A grass-roots campaign on a Bush nominee will look substantially different from the ones mounted against Bork and Thomas, says NARAL's Michelman.

Through its e-mail network, Michelman says, her organization can quickly contact 750,000 people. "This capacity to mobilize, to educate, to inform and to activate, is enormously powerful," she notes.

Michelman says she has already laid the groundwork with senators who favor the right to choose.

"We have made it clear we expect pro-choice senators to filibuster any nominee who does not view the right to choose as a fundamental constitutional right," says Michelman. "Merely stating that Roe v. Wade is settled law is not good enough."

Ralph Neas, president of People for the American Way, also says the filibuster option is part of the arsenal that opponents will use if necessary. Since 60 votes are needed to end a filibuster, opponents would need only 41 senators to block a nominee.

"But we have a good shot at 51 votes too," says Neas, who was a key player in prior battles as head of the Leadership Conference on Civil Rights. Neas says he and his family took a vacation in January in anticipation of the time demands a nomination battle will create for him this summer. Grass-roots mobilization will be crucial to win, Neas says, and his 600,000 members are ready to form the core of a "progressive army" of millions.

NEW FACES ON THE LEFT

Not all the leaders of the likely opposition are veterans of the Bork and Thomas battles. Aron expects that labor and disabilities rights groups will be more visible. Most of all, Aron predicts that environmental groups -- minor players in the confirmation battles over Bork and Thomas -- will be important new combatants.

"There's a level of awareness in the environmental community about the threat involved in judicial nominations that was not there even two years ago," says Douglas Kendall, executive director of the Community Rights Counsel, an environmental and land use group that has focused on judicial nominees for years.

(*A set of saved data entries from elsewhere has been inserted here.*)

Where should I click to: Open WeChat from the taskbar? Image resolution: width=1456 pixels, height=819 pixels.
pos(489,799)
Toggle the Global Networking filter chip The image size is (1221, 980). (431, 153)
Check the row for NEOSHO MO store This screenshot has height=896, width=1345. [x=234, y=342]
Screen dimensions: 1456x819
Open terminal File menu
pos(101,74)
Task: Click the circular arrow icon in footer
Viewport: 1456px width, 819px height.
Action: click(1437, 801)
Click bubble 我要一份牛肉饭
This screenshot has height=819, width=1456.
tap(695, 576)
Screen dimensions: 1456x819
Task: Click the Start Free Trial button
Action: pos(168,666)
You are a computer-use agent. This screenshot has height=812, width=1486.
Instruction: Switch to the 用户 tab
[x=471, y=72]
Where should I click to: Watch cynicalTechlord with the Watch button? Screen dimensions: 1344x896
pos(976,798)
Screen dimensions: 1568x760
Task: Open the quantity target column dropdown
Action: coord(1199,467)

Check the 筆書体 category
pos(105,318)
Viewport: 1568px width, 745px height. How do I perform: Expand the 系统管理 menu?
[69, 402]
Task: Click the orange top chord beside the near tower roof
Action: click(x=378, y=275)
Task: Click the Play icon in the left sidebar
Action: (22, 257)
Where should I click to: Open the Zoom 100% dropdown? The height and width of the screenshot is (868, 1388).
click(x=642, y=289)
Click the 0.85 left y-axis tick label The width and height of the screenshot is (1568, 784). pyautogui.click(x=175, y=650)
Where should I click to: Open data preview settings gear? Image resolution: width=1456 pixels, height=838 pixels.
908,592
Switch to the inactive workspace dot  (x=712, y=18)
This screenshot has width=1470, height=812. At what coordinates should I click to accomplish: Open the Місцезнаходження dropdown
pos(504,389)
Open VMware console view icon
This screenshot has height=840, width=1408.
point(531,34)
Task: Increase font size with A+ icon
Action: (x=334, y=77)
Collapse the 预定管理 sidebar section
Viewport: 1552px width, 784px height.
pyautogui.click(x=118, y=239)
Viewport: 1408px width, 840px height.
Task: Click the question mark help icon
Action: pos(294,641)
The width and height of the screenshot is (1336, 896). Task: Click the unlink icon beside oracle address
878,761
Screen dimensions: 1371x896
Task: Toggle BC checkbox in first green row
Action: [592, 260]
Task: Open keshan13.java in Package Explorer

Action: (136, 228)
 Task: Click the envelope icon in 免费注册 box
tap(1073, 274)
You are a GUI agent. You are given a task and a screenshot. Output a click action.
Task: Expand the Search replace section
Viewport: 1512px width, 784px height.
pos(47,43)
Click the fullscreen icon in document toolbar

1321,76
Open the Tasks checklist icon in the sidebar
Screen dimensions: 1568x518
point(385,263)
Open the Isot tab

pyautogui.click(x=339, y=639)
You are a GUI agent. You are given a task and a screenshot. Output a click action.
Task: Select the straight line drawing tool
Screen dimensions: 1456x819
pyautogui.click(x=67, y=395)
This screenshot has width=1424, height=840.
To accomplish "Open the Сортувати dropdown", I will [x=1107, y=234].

Environmental issues are the subject of only a few Supreme Court cases per term, and the Court's track record is mixed. But the potency of environmental laws can rise or fall on a wide range of Supreme Court rulings on issues of standing, the commerce clause, takings, 11th Amendment and the separation of powers, Kendall notes.

Kendall's group and Earthjustice -- formerly the Sierra Club Legal Defense Fund -- have formed an alliance to beef up environmental groups' research and advocacy in anticipation of a Supreme Court vacancy.

They, like others, are building files on the most-mentioned potential nominees, and they have been active on lower court nominees. A substantial number of senators opposing Miguel Estrada for the U.S. Court of Appeals for the D.C. Circuit have cited environmental concerns among others. Estrada's nomination, approved by the Senate Judiciary Committee, has been shut down by a months-long filibuster.

"We generated tens of thousands of messages into senators" on Estrada and other nominees, says Glenn Sugameli, senior legislative counsel with Earthjustice. For a Supreme Court nominee, he says, "We're talking about research, media, education, lobbying, outreach, networking, all of it. It will be a very high-profile issue for the national environmental community."

At least one other familiar face from past nomination battles has not gotten energized yet. Harvard Law School professor Laurence Tribe, who advised Senate Democrats on constitutional issues before the Bork and Thomas hearings, said in an e-mail last week, "I'm thinking as little about this as I can manage and am resisting requests to become involved. When the time comes, I suspect the force will become irresistible and I will get drawn in. But not without protest. For some reason, I'm feeling fatalistic about things this time around."